Diversifying your portfolio

How you can mitigate concentration and default risks and optimize your portfolio returns.

Written by Investor's Assistant (Sean)
Updated over a week ago

What is Diversification?

Defaults are inevitable in debt investment lending. Our thorough credit assessment is one way we reduce the risk of defaults. 

The simple interest rates on each listing is an indicator of the credit risk of the SME. The higher the interest, the higher the credit risk, which is summarised in the fact sheet that is published along with each listing. 

There are various strategies that our investors have used to diversify. 

Minimum amount into each and every note

Some investors prefer to invest the minimum amount possible into each and every single note. This way, even if one note were to default, the principal amount lost would not impact the entire portfolio heavily.

E.g. $100 minimum into 50 notes at average 12% p.a. yields you $600 in gross returns. Assuming a 3% default rate on principal, your portfolio would still yield you $450 in gross returns. 

Higher amount into lower yield and lower amount into higher yield

Some investors prefer to invest more into lower yield notes, since they are assessed to be stronger SMEs and smaller amounts into the higher yield notes. 

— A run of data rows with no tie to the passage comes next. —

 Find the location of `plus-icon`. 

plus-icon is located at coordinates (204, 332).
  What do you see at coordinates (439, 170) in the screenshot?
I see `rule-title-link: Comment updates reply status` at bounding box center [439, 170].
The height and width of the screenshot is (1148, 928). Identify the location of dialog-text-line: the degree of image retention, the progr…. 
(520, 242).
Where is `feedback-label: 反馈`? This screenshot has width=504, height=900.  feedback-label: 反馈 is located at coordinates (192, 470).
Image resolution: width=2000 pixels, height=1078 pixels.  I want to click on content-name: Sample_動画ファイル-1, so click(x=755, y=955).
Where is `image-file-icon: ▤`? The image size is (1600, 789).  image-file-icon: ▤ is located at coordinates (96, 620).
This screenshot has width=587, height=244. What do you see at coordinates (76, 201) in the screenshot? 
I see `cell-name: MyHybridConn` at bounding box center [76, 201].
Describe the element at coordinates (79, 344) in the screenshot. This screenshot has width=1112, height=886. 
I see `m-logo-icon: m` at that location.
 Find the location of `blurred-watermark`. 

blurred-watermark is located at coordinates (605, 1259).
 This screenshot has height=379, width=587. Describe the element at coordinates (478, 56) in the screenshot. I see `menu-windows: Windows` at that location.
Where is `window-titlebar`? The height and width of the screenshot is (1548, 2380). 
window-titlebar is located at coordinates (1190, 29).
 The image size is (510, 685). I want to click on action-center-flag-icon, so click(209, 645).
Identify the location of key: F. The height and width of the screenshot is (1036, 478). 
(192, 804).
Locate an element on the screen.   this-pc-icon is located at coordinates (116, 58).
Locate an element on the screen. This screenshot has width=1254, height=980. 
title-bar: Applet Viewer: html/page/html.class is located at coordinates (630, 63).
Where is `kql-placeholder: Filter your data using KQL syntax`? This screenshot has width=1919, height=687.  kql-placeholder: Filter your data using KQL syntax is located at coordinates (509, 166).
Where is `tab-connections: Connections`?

A stronger SME would be charged between 8% - 11% in simple interest, while the ones assessed to have higher credit risk will pay between 12% - 16% p.a.

E.g. $1,000 into 3 notes at average 9% p.a. and $100 into 20 notes at average 14% p.a. yields you $270 from the lower yield notes and $280 from the higher yield notes for a total portfolio gross return of $550. Assuming a 3% default on principal, your portfolio would still yield $400 in gross returns. 

Importance of reinvesting repayments

The power of debt investment lending is truly demonstrated when investors reinvest their repayments. Since all the listings on our platform have note tenors between 1 to 12 months, investors receive repayments in monthly instalments or bullet repayments within 4 months. This gives you the opportunity to further compound your returns by reinvesting the repayments into new notes, generating additional returns on both your principal and interests earned. 

E.g. $1,000 into a 1 month invoice at 12% p.a. After a month, you receive your repayment of $1,000 principal and $10 gross return. You then reinvest the $1,010 into a 3 month note at 12% p.a. After one month, you receive $336.67 in principal and $10.10 in interest. You reinvest $300 into another note for 6 months at 12% p.a. Now you're generating further returns on your repayments that you've already earned interest on!

Disclaimer: This article is not meant to constitute/be construed as a form of recommendation, financial advice, or an offer, invitation or solicitation from Funding Societies to buy or subscribe for any securities and/or investment products. The content and materials made available are for informational purposes only and should not be relied on without obtaining the necessary independent financial or other advice in connection therewith before making an investment or other decisions as may be appropriate.